Monday, June 8, 2009

Movie Quote of the Day (Bill Murray to Sigourney Weaver in “Ghostbusters”)

Dr. Peter Venkman (played by Bill Murray, wagging a finger admonishingly): “I make it a rule never to get involved with possessed people.”

[Dana, played by Sigourney Weaver, embraces him even more passionately than before, the way that only someone possessed by a demon dog can do.]

Peter (his resistance weakening by the millisecond): “Actually, it's more of a guideline than a rule...”—Ghostbusters (1984), written by Dan Aykroyd, Harold Ramis and an uncredited Rick Moranis, directed by Ivan Reitman

The giddily hilarious Ghostbusters, premiering on this date in 1984, was one of a trio of comedies opening that year which now have the feel of classics. All three starred actors formally associated with Saturday Night Live: cast regulars Murray and Eddie Murphy (in Beverly Hills Cop) and frequent and popular guest host Steve Martin (in All of Me).
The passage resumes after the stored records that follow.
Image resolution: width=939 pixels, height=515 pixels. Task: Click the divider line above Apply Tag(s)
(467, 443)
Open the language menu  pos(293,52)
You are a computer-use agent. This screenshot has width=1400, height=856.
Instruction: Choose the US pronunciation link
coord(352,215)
I’m not that much of a fan of Murray’s earlier Caddyshack—a film in which the initial plot, concerning Michael O’Keefe and Scott Columby, is dropped like a too-heavy bag of golf clubs so that Murray, Chevy Chase, and Rodney Dangerfield could do their own thing. You could almost see Harold Ramis, here making his directorial debut, making it up as he goes along, just managing to salvage a group of disparate skits.

In contrast, with Ghostbusters, the focus is on this group of paranormal investigators, and even more on their wiseguy chief, Murray—who comes across less like a scientist, as the wary Dana notices immediately, than “like a game-show host.”
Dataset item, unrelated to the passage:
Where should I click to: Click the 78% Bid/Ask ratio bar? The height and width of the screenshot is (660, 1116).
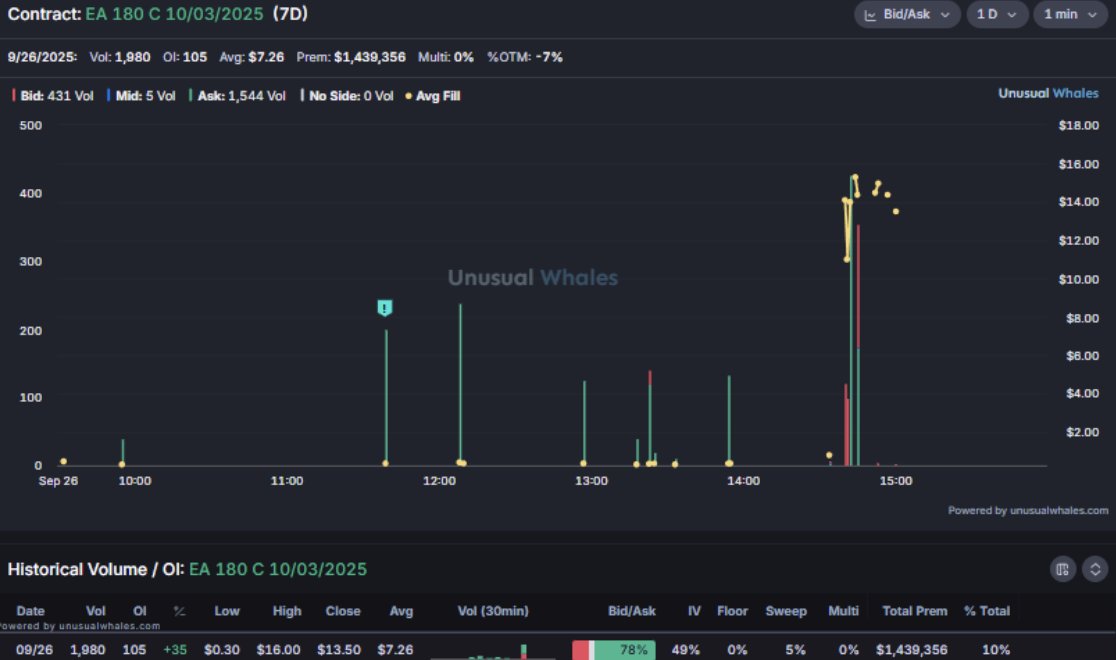(x=614, y=650)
Though Murray provides the film’s comic fizz, it’s the willowy Weaver who serves as its plot fulcrum, the object of desire for Murray, Moranis’ nerdy accountant Louis, and, in the sequence here, “The Gatekeeper.”
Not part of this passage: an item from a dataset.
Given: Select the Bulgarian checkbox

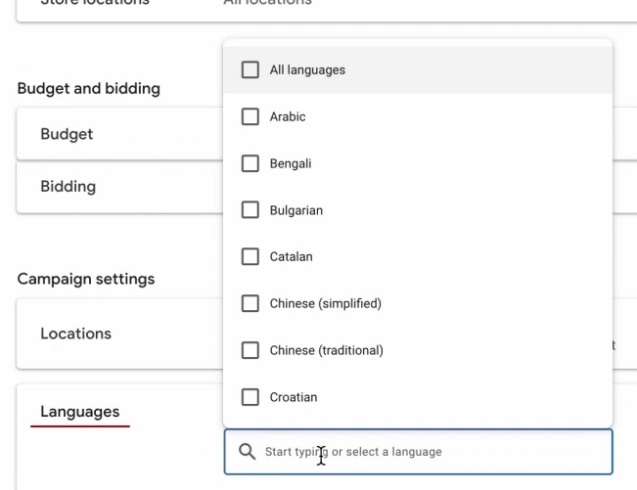Looking at the screenshot, I should (250, 211).
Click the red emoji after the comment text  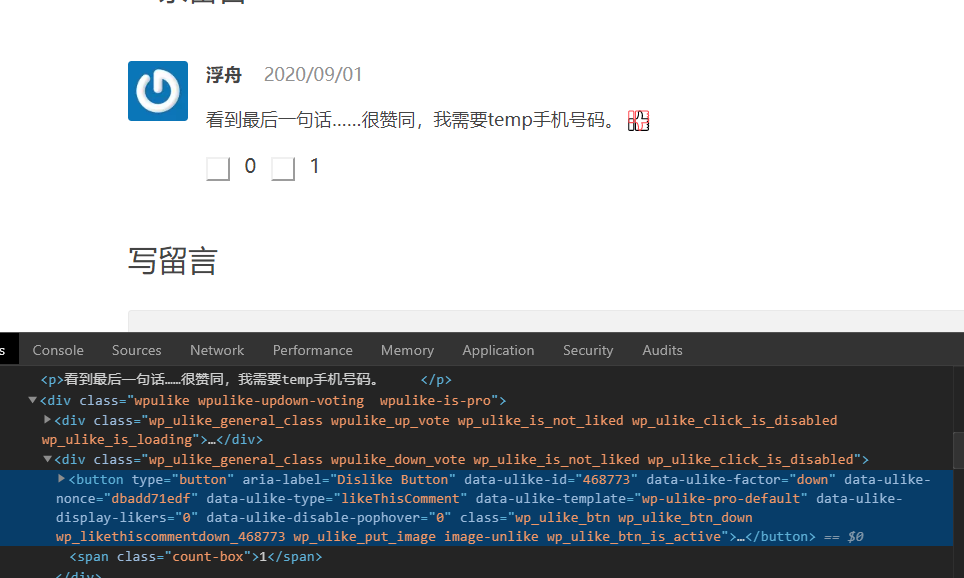[x=638, y=121]
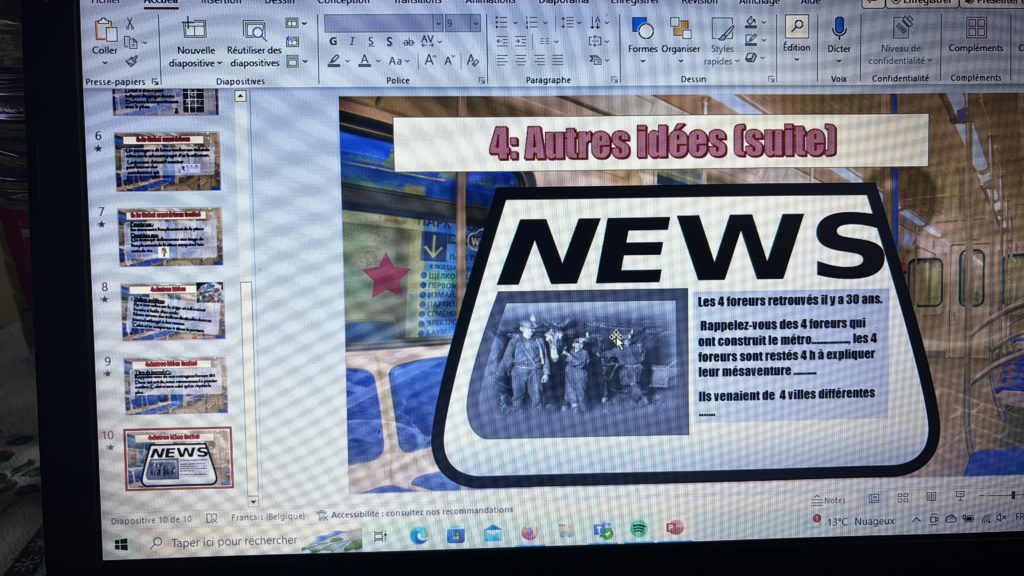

Murray, hoping for some action with this woman he’s been making the moves on from the beginning, is mystified by her strange appearance and questions: “Is this still a date?” The ante is upped with the follow-up question that the demon transmits through Dana: “Do you want this body?” (Is this a trick question?” Peter wonders.)

Then, the sequence quoted above, followed by Murray’s definitive summary of this close call for Dana and himself: “I think we can get her a guest shot on Wild Kingdom.”

A couple of weeks ago, the announcement was made that Weaver, the last holdout among the original cast members, had committed to Ghostbusters 3. Though her presence will go a long way toward redeeming this sequel for me, I still wish none of the principals had gone near it.

Murray made Ghostbusters 2 for an obscene amount of money and the chance to get his more serious projects green-lighted. If you were in his position, considering the interesting work he’s done in the past decade in more serious films (The Royal Tenenbaums, Broken Flowers, and his Oscar-nominated turn in Lost in Translation), I’m sure you’d feel it was worth it.

I, however, disagree, for this reason: You not only can’t improve on perfection, but you shouldn’t even try. Intoxicants aren’t as fun the second time around.